-------- Record set --------
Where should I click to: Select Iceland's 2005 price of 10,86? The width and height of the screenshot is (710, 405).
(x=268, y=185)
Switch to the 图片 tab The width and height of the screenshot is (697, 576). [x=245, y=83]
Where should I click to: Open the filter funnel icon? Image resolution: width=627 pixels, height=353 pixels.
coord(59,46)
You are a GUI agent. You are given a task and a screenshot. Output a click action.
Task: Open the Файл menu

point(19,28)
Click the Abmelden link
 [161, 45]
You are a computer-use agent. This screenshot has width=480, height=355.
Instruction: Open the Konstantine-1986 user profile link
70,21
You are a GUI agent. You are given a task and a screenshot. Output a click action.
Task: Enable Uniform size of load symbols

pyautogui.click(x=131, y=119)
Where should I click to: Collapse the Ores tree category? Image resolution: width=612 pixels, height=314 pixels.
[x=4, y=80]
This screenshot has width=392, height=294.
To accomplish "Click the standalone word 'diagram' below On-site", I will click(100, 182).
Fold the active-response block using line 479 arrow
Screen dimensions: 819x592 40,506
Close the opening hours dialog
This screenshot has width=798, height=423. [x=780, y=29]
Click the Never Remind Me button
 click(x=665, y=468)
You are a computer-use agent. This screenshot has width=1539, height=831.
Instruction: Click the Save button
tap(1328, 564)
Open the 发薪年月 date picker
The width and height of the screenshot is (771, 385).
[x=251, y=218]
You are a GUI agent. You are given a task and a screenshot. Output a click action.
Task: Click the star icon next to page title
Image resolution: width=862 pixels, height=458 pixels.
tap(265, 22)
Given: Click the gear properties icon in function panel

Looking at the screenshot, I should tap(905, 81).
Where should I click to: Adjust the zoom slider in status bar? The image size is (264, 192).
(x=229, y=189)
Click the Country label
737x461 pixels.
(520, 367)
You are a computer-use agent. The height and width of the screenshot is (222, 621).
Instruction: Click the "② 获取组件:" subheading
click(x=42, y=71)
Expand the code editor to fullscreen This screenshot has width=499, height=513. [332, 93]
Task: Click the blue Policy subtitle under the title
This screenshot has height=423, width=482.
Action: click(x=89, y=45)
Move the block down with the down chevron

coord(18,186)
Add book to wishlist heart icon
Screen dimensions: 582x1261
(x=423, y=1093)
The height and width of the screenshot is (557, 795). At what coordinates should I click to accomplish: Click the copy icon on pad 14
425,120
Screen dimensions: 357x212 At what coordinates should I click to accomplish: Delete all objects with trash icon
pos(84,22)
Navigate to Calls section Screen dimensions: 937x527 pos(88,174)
--------
### [Task instructions]
Every line from the line containing "Fold the active-response" through the line containing "has width=1539, height=831." in the records above must be retyped exactly. Leave out the rest.

### [Completed exercise]
Fold the active-response block using line 479 arrow
Screen dimensions: 819x592 40,506
Close the opening hours dialog
This screenshot has width=798, height=423. [x=780, y=29]
Click the Never Remind Me button
 click(x=665, y=468)
You are a computer-use agent. This screenshot has width=1539, height=831.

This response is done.